As civilization advances throughout time, the materials we use to produce the structures of society also advance. A new advancement that has not been talked about nearly enough is the implementation of hemp in the world around us. Hemp has hundreds of different uses, one of those uses is the ability to be a literal building block in the homes and buildings we reside within.
As of relatively recently, hemp has been used more often to create homes, structures, and other buildings in a more environmentally friendly way than concrete. These new hemp houses, when created, produce significantly less carbon emissions than its counterpart’s brick, concrete, and wood.

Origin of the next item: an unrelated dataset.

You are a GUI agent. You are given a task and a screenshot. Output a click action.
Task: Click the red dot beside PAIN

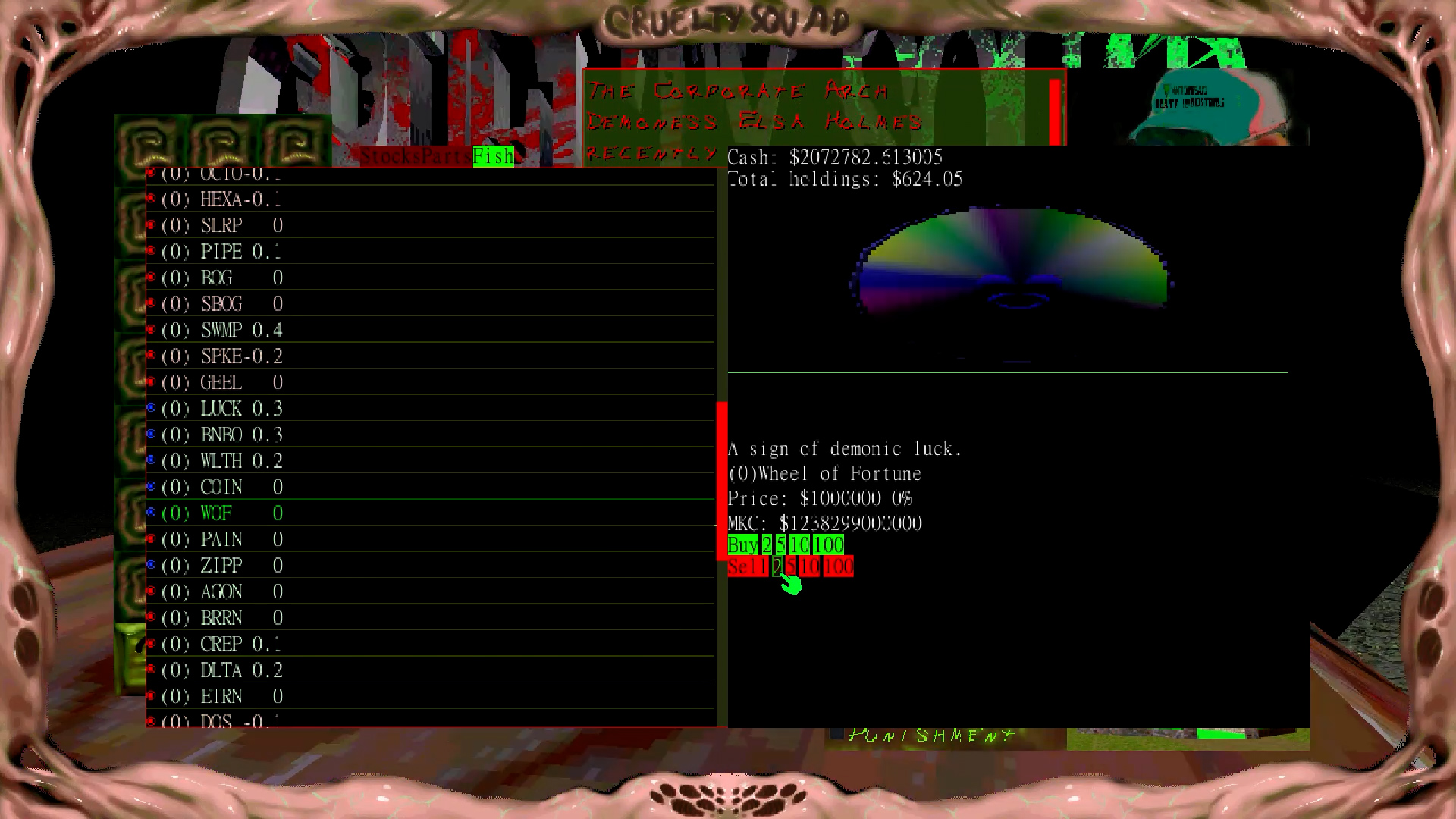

One man who understands this more than most of us is Christian Eiskamp. Eiskamp has spent the last few decades trying to build a more sustainable form of home, one made of hemp. In Oldenburg, Germany, Eiskamp has been building single family homes for the nearly 100,000 residents. After he learned that concrete is responsible for 60% of global greenhouse gas emissions, he vowed to find a more eco-friendly material. This new material, hemp, has revolutionized the way he builds houses.
His new houses come with a base made from reinforced hemp. This hemp replaces the traditional concrete base and foundation of most houses. This eco-friendly house does come with drawbacks though. The cost of one of these houses is roughly 15% higher than traditional methods. Eiskamp blames this on the lack of normality and production of reinforced hemp. Once this becomes a mainstream thing, prices are expected to drop significantly.
There are also many other alternatives to hemp such as a mix between hemp and concrete, as well as recycled PET bottles which aren’t in short supply. Many others are also working on new materials like the University of Colorado, who is looking to create a sustainable building material from the biproducts of microalgae.
One thing is for sure, the switch from concrete will happen eventually. Society cannot continue to function with this extreme use of concrete within society. Will hemp be the material to take over the market or will it be something else?